+++ DATA SUPPLIED

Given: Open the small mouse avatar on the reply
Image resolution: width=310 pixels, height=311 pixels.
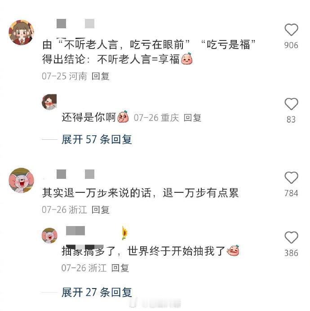Looking at the screenshot, I should [x=49, y=235].
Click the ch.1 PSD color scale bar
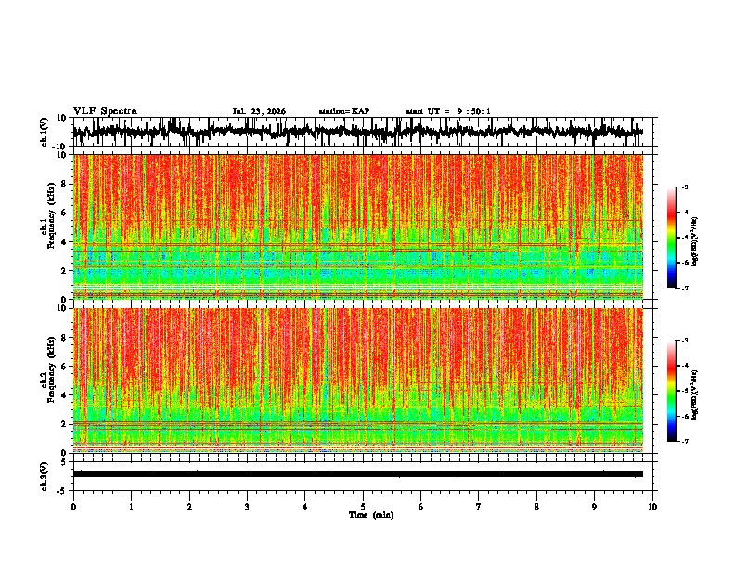This screenshot has height=568, width=735. (x=672, y=238)
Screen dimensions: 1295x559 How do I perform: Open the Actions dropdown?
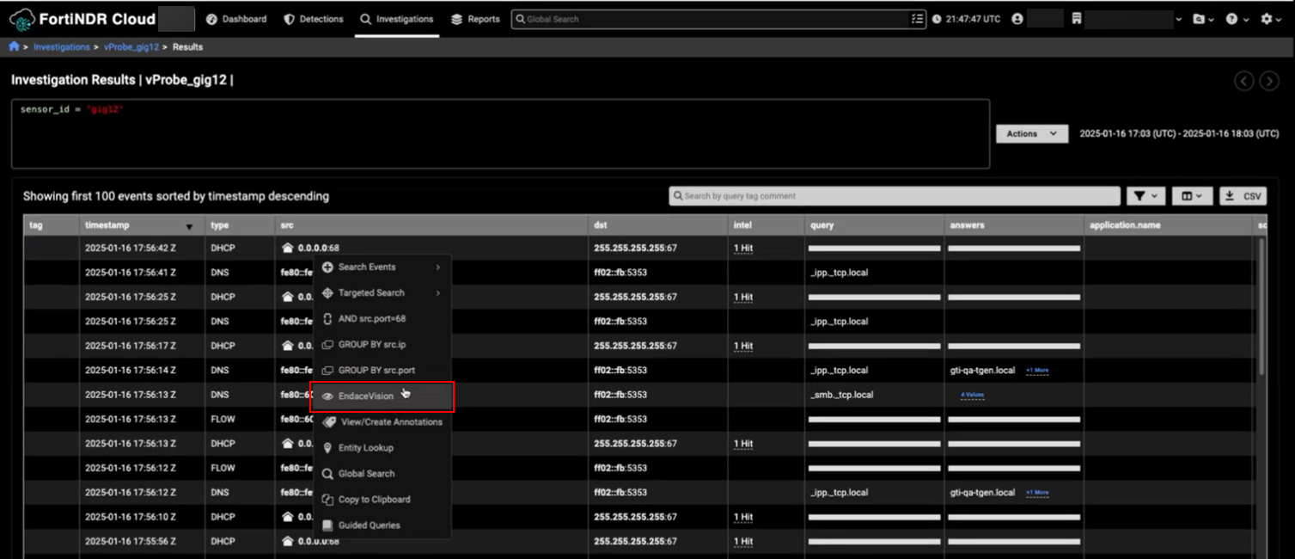(x=1030, y=133)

++++++

* _WHAT IS EXPECTED_: Retype each line of the listing above word for word, leaving out the pictures.

* _COMPLETE OUTPUT_:
Given: Open the small mouse avatar on the reply
Image resolution: width=310 pixels, height=311 pixels.
Looking at the screenshot, I should [x=49, y=235].
Click the ch.1 PSD color scale bar
This screenshot has height=568, width=735. (x=672, y=238)
Screen dimensions: 1295x559 How do I perform: Open the Actions dropdown?
(x=1030, y=133)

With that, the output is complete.